Prior to breeding you should conduct a physical examination of your Buck for breeding soundness. The examination should include palpation of the testicles and epididymis, visual and hands on checking of feet, legs, and eyes. In addition, be sure to check the body condition of the Buck.
Testicles of the Buck should be firm and be adequate in size. The size of the testicles relates to the ability of the Buck to produce larger quantities of sperm, the bigger the better. This in turn will allow the Buck to breed a larger number of does. The tail of the epididymis is located at the bottom end of the testicle. It should be slightly rounded and free from any hard knots. This is important because the tail of the epididymis is where most of the sperm is reserved for breeding of the does.
When checking the feet and legs there should not be any lameness and evidence of foot rot or foot scald. Pick up the Buck’s feet and check between his toes for any sign of redness or infection. Also check the Billy’s eyes for signs of anemia. The tissues near the eye should be bright pink in color. If they are gray or white in appearance, the Buck probably needs dewormed. Refer to this post ‘ANEMIA’

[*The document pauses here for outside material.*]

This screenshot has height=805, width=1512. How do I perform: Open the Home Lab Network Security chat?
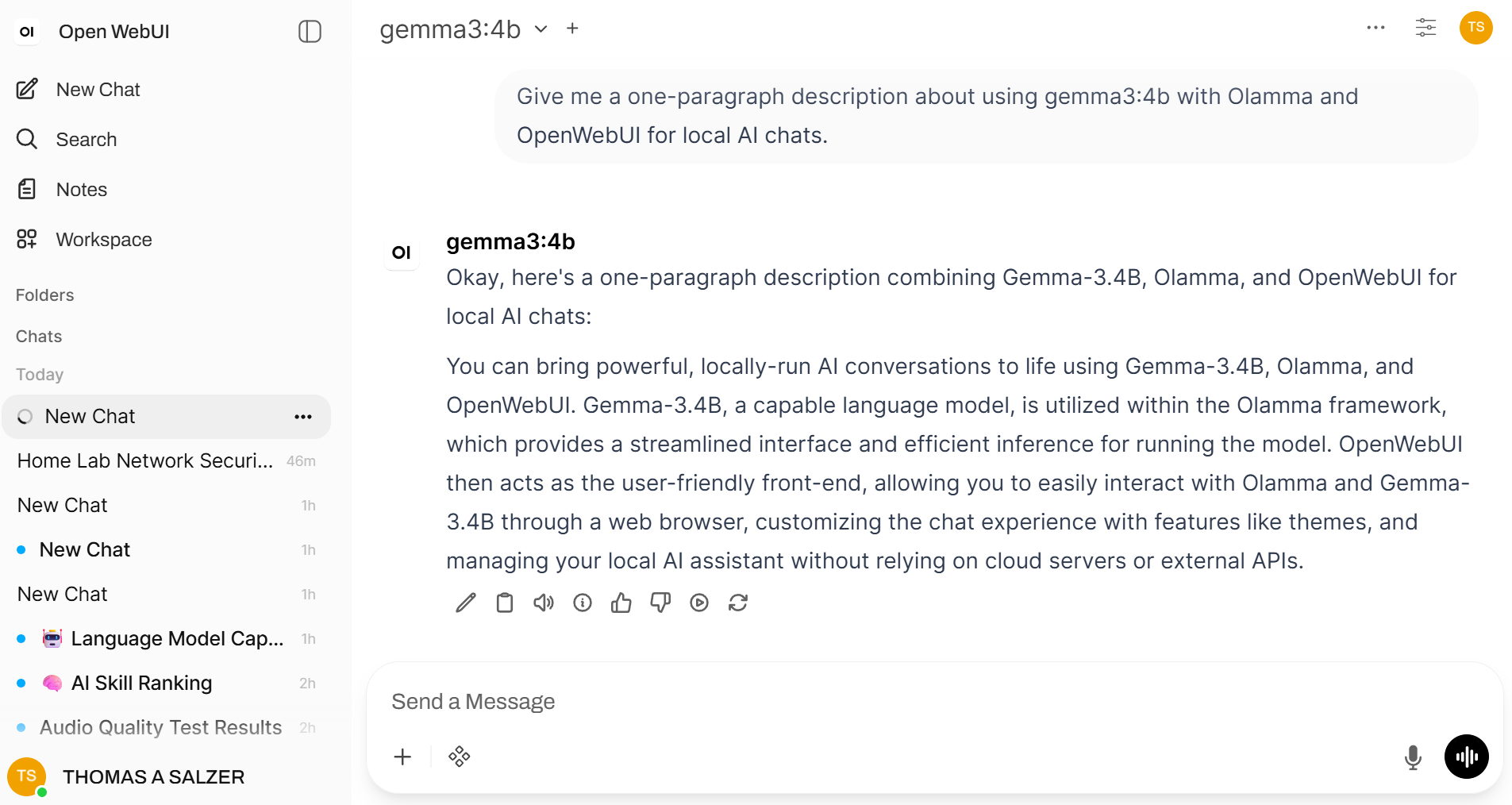click(x=166, y=460)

Checking the body condition of the Buck is easily done by handling him across his top and along his ribs. The Buck should have some extra condition or fat reserves, but not be overly fat. As the breeding season progresses he can lose as much as 15% of his body weight. A too fat Buck may be lazy and not want to breed. These Buck are also more susceptible to heat stress which can decrease sperm quality. On the other hand, a thin Buck will have less energy for breeding and may have a lower sperm quality.
If you have any question of the breeding soundness of your Buck, you can ultimately check his ability to breed does through either a semen evaluation or by marking the does as they are bred. Semen evaluations can be conducted by a veterinarian or by a breeding service, which of the latter there is NONE here in East Malaysia.

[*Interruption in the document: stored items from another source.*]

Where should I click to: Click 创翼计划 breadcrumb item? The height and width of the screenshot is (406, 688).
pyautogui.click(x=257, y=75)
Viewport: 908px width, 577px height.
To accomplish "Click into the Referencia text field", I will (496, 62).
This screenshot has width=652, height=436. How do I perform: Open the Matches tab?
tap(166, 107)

You should try marking does (some water based marker will do) as they are bred to check if a Buck is successfully impregnating does. Change colors every 17 days (average length of a doe’s cycle). If the Buck re-mates a large number of does after the first heat cycle, you may want to have his semen evaluated.
Taking this few minutes prior to your breeding season/program can save you a lot of headache, heartache and ‘moneyache’. Keep your Buck in with the does for no more than 45 – 60 days to keep does kidding as a group. Kids born more than 45 days apart will vary in size and be more difficult to manage as you will have more than one weaning group.

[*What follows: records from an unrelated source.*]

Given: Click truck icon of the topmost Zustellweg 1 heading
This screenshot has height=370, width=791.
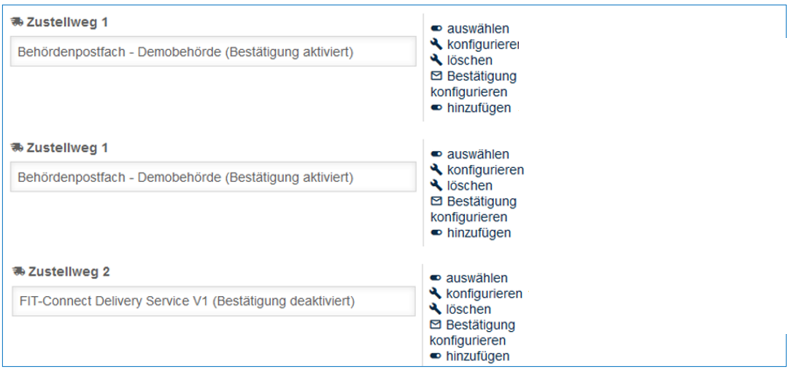Looking at the screenshot, I should point(17,22).
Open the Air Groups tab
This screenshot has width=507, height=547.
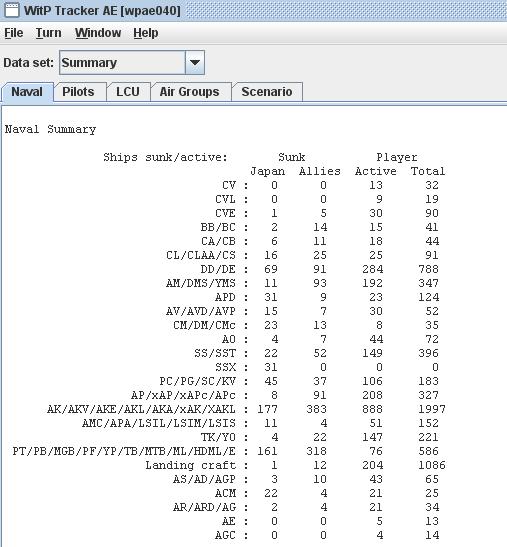[189, 92]
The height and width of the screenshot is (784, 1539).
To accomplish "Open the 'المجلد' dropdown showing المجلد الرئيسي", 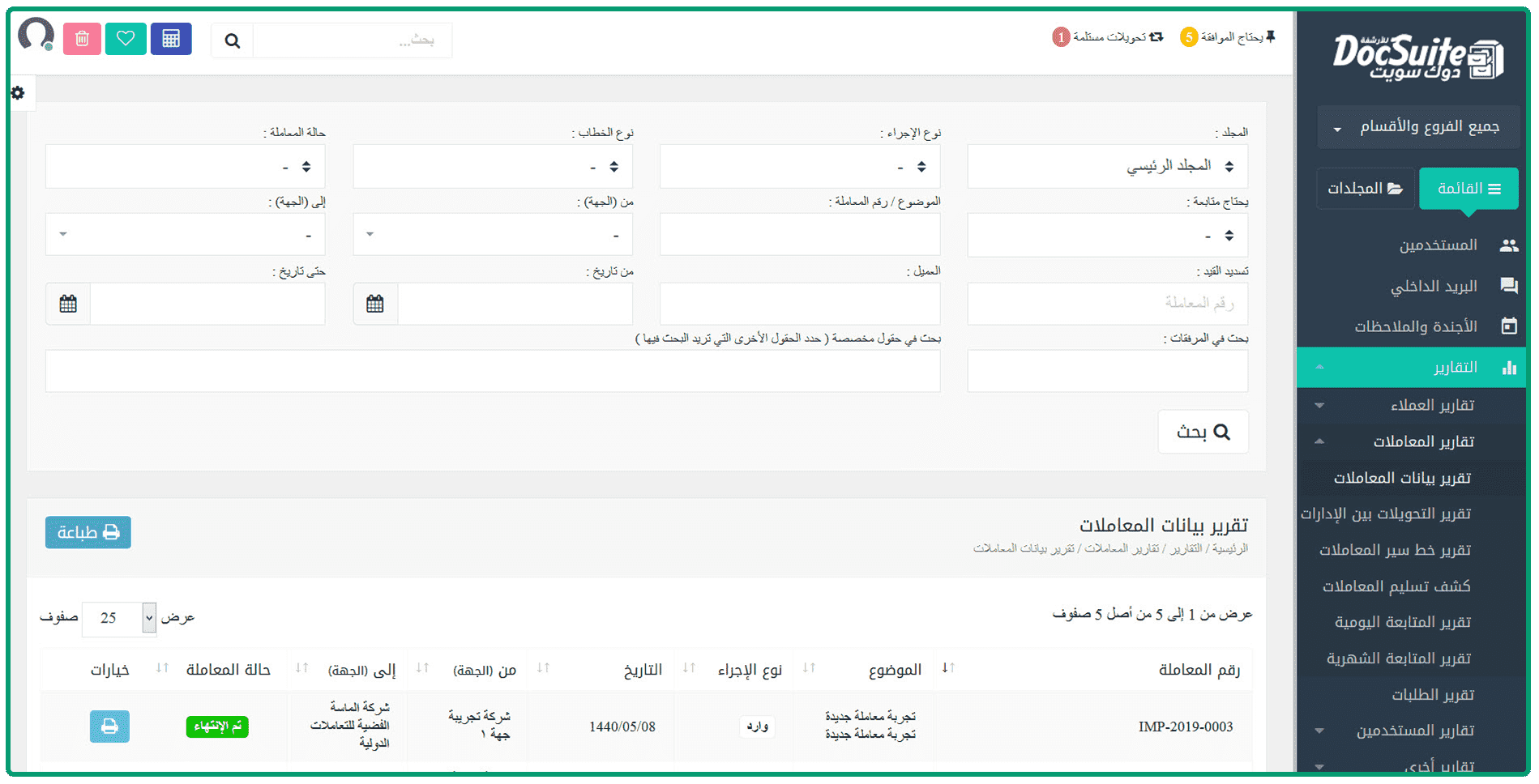I will tap(1107, 166).
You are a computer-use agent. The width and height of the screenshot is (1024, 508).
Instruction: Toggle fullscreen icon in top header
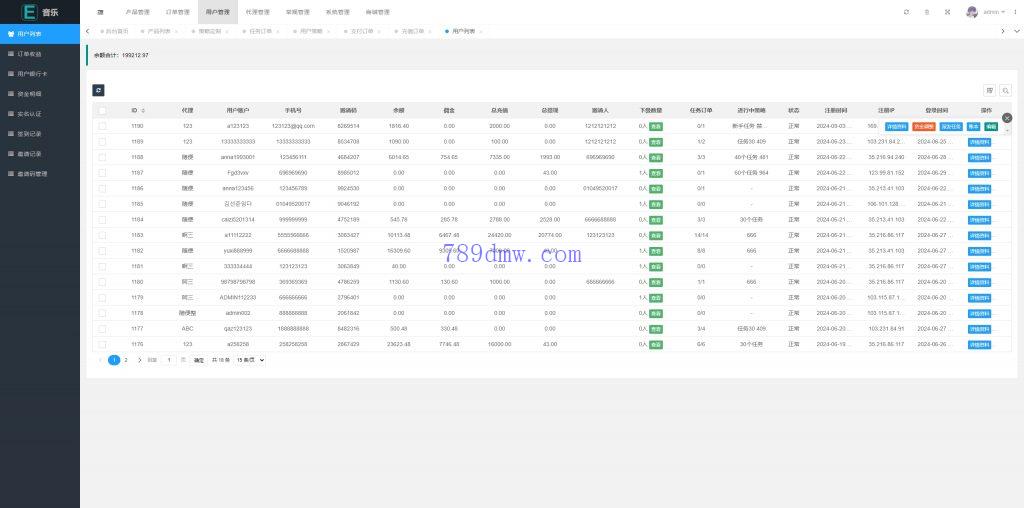pyautogui.click(x=947, y=12)
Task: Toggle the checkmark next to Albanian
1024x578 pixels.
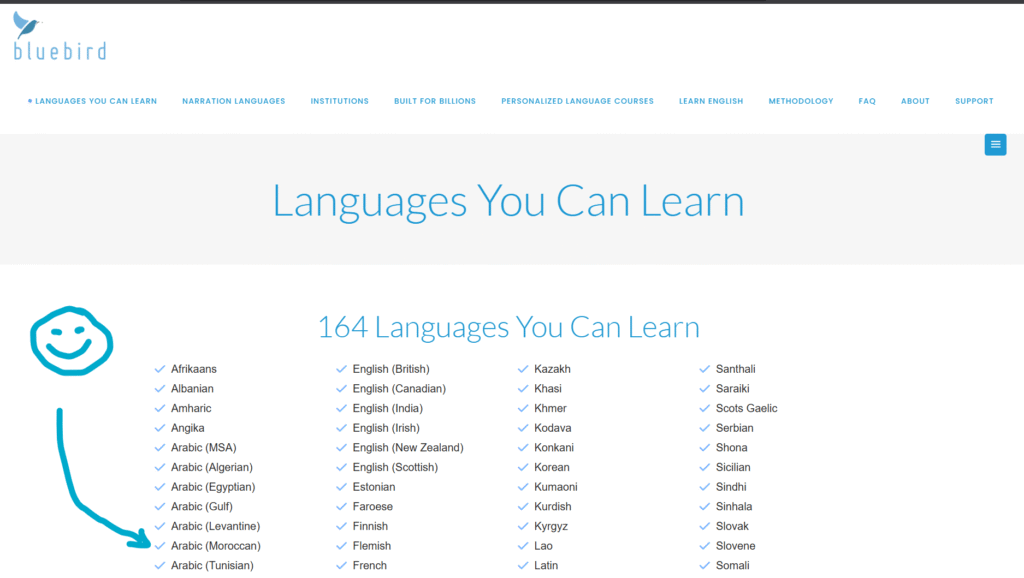Action: point(159,388)
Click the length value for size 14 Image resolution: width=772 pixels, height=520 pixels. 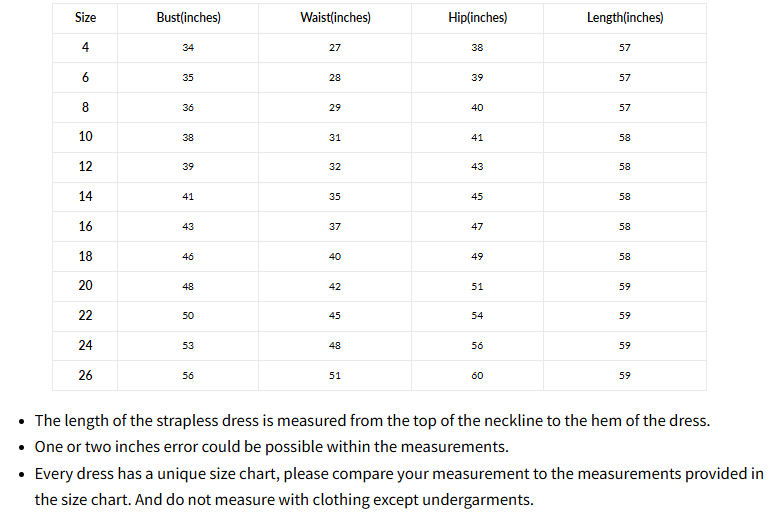pos(624,197)
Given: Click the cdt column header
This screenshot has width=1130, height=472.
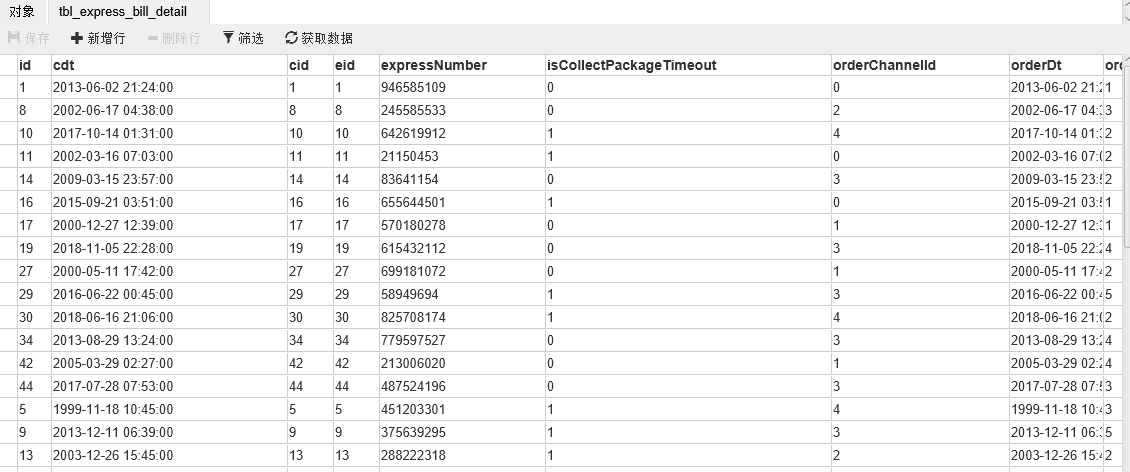Looking at the screenshot, I should tap(169, 65).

A buck can ruin your herd just as fast as a good carefully chosen buck can improve it. Using him just because he ‘looks good’ does not mean he should be used for breeding. When you are ready to get a buck, be prepared to do some homework and leg work searching for that quality. If you were in Australia locating a quality registered buck of your choice breed is not a big challenge. Here in Sarawak where locally born registered animals are non existent then a good drive around will have to do searching for what you need. Don’t be afraid to ask stupid questions.
You want to make sure you see at least the buck’s mother, and possibly the father, of any buck you decide on. Look at the mothers udder, because is she has a “bad” udder, those udder genes will be passed on through her son and you really do not want that. Look at both parents conformation. Are they within the requirements of the particular breed you are aiming for? Look at the other offspring the father had sired, is the quality also there? Does he have any birth records? What was his weight at birth? Did the breeder keep any records of his weight gained as he aged?
Remember, that Buck you chose represents your future herd.